An environmental advocacy group says the Government needs to do more to hold the fishing industry accountable after an error highlighted significant bycatch issues.

The Ministry for Primary Industries confirmed that 39 dolphin captures reported in December last year were actually a coding error. Two months later, it admitted the slip-up and the species caught was actually petrels.

Forest and Bird spokesman Geoff Keey said it was "hugely concerning" no one at the ministry or the fishing company involved seemed to notice or react at the time of the incident.

"Swapping dead dolphins for dead seabirds is no great relief for Forest and Bird," Keey said.


"Those three incidents in 2017 were equivalent to a 20-fold increase on the previous annual average of dolphin captures, yet neither MPI or the fishing company noticed anything was out of the ordinary," Keey said.

He questioned why the ministry did not investigate immediately.

"If a camera had been on this boat, MPI could have reviewed the footage, and the mistake would have likely been caught much earlier. This is yet another reason for the Government to commit to cameras on commercial fishing boats."

A ministry spokeswoman said the dataset the information came from was based on reporting provided by commercial fishers and was used to inform fisheries management decisions.
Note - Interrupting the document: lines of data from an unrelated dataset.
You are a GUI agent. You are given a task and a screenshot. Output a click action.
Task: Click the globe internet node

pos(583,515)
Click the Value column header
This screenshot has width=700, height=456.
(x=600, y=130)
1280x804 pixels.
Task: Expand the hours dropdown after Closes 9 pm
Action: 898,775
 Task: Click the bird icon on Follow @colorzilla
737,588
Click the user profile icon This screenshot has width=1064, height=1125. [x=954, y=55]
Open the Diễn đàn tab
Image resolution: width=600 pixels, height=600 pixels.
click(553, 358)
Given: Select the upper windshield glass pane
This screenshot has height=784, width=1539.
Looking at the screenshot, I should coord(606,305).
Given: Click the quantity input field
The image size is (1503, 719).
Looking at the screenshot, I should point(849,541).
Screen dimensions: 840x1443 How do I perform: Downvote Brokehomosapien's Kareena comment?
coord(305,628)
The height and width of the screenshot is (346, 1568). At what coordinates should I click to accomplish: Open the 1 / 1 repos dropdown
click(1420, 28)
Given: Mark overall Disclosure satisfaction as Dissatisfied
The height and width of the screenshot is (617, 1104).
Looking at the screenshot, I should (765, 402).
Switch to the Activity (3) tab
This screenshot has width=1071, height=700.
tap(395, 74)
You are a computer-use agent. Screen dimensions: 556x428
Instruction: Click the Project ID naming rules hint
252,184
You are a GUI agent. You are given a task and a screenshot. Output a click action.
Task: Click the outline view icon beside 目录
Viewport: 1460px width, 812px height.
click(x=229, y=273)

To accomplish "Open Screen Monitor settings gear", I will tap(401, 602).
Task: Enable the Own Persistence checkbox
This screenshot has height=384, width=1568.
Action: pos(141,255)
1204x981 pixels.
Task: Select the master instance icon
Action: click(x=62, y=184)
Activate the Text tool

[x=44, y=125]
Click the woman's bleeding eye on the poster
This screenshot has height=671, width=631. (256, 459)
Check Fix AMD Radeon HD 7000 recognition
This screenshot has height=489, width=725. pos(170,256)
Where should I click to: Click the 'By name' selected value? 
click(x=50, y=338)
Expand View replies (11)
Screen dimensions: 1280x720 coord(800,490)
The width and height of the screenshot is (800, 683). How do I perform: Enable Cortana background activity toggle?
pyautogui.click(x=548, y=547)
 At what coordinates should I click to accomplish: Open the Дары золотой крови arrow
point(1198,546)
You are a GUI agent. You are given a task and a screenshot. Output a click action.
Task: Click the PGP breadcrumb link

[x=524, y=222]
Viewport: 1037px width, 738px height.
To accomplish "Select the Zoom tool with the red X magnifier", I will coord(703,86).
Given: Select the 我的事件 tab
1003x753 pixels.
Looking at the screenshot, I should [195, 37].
"MPI acknowledges that this incident should have been investigated, even though in retrospect the data was found to be wrong.

"We are ensuring that processes are in place so that incidents like this are investigated promptly. In the longer-term integrated electronic reporting will provide more up-to-date information that can be acted on more quickly.

"Forest and Bird was informed of the coding error by the business involved in December (almost immediately after the data was provided to Forest and Bird by MPI) who acknowledged having provided the inaccurate data in the first place."